* Assignment *
From the line containing "Task: Open the 53 回表示 view count" down to the last line of the listing, quote everything word for word, and nothing else, keeping pictures out.

* Source records *
┄┄┄┄┄┄┄┄┄┄
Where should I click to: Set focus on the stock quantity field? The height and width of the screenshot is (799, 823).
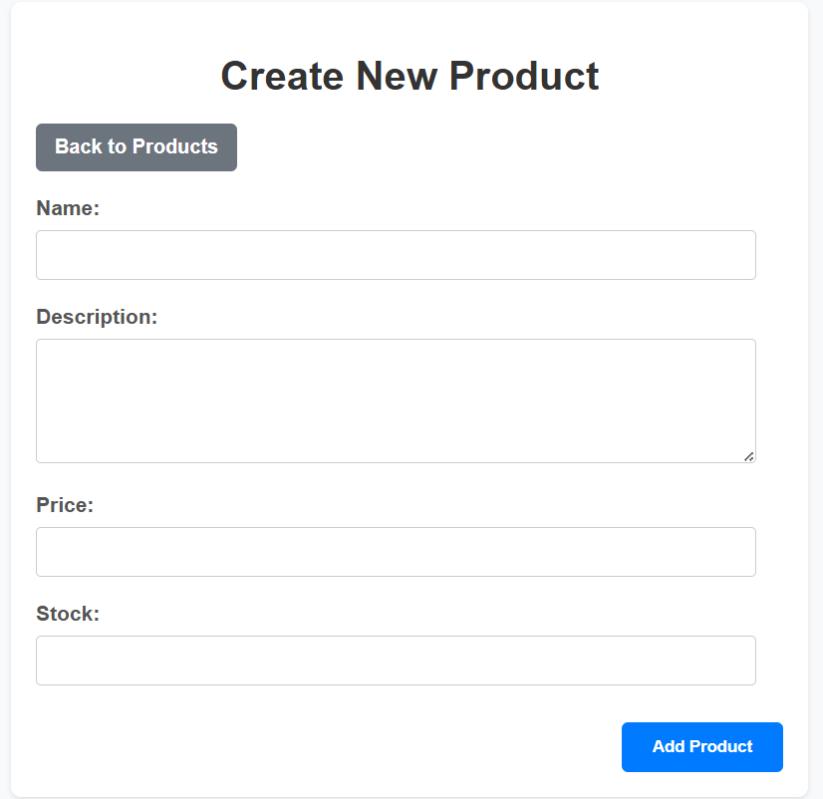pyautogui.click(x=396, y=661)
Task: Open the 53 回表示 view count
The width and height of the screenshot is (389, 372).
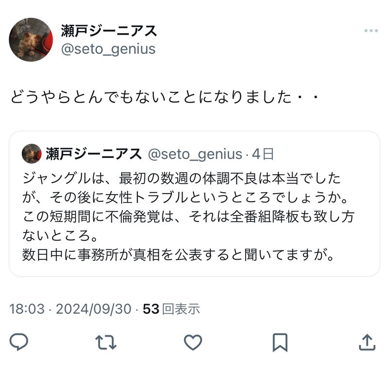Action: pyautogui.click(x=171, y=309)
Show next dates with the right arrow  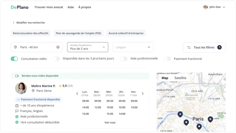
┄┄┄┄┄┄┄┄┄┄
* Solution to this problem *
Task: Open the 53 回表示 view count
The width and height of the screenshot is (389, 372).
Action: pyautogui.click(x=171, y=309)
Show next dates with the right arrow  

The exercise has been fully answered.